Climate Transparency recommends a shift towards public modes of transport and increase electric mobility in Cape Town, Durban and Gauteng. 

“As half of all transport-related emissions occur in cities, there is an urgent need for sustainable urban transport systems worldwide. This is important, not only from a climate perspective, but also socially and economically, as transport produces high levels of air pollution from fuel combustion,” says Climate Transparency.

“Furthermore, the increase in urban mobility demand cannot be met by the existing transport infrastructure heavily relying on private vehicles. Thus, several city authorities already strive to initiate a modal shift away from private vehicles towards public transport. Achieving a full decarbonisation of the transport sector relies on the electricity supply sector decarbonising in line with the Paris Agreement temperature limit.”

In South Africa, direct road transport contributed to an 8% share of national emissions in 2012, with about 50% of these stemming from passenger transport. Direct emissions are projected to almost triple by 2050 if the country does not change its policies.

It says a shift to public transport while increasing electric mobility in Cape Town, Durban, and Gauteng, could stabilise ground transport emissions at today’s levels by 2050, reducing congestion, air pollution and severe accidents. It will also result in substantial emission reductions if policies are adopted by other parts of South Africa.


Direct energy use in the residential building sector contributed to a share of 4% of overall emissions in 2012. Final energy consumption, including electricity has remained high: close to 17% in 2012, with an expectation of further increases, and a growing electrification trend.
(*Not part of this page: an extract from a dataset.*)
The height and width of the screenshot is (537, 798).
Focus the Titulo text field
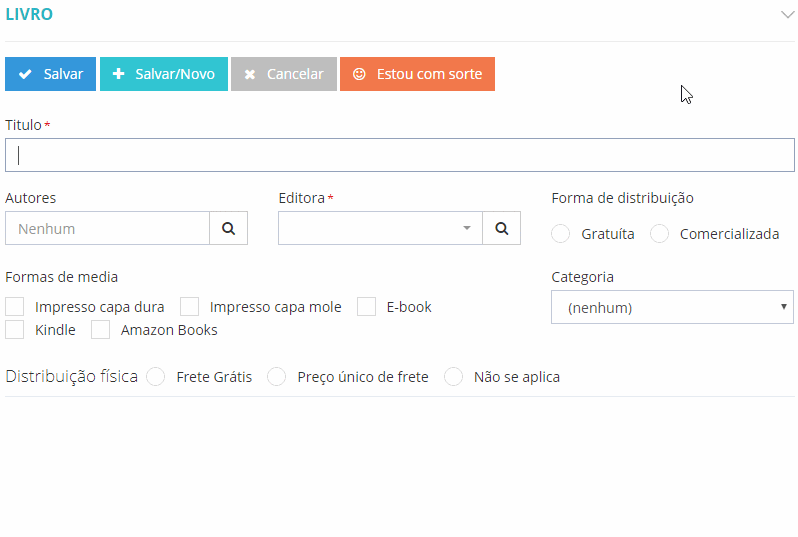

While South Africa has set a goal for zero-emissions buildings by 2030 in its National Development Plan, which is currently under review, it has a long way to go to reach that target. 

Climate Transparency says as outlined in the proposed Post-2015 National Energy Efficiency Strategy, further climate action could be implemented by looking at the energy performance of newly constructed buildings, the renovation of existing residential building stock to improve thermal performance, and energy efficiency improvements to appliances and lighting.
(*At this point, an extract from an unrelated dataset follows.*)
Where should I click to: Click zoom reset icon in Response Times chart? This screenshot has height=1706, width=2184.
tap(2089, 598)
Also, a fully decarbonised electricity sector will be critical for enabling low-carbon electrification trends in residential buildings that are in line with the Paris Agreement temperature limits.

“Transition to low-emission buildings initiatives offer great synergies to achieve several social, health and economic benefits, while encouraging low emissions in the residential buildings sector,” the recommendations read.

“Further, accelerated climate action in this sector offers opportunities for job creation and local economic development linked to retrofitting and new construction of green and low-emission residential buildings. Finally, in addition to policies that aim to decrease carbon intensity of the electricity supply sector, increased action in residential buildings could further reduce GHG emissions by up to 35% below 2018 levels by 2050.”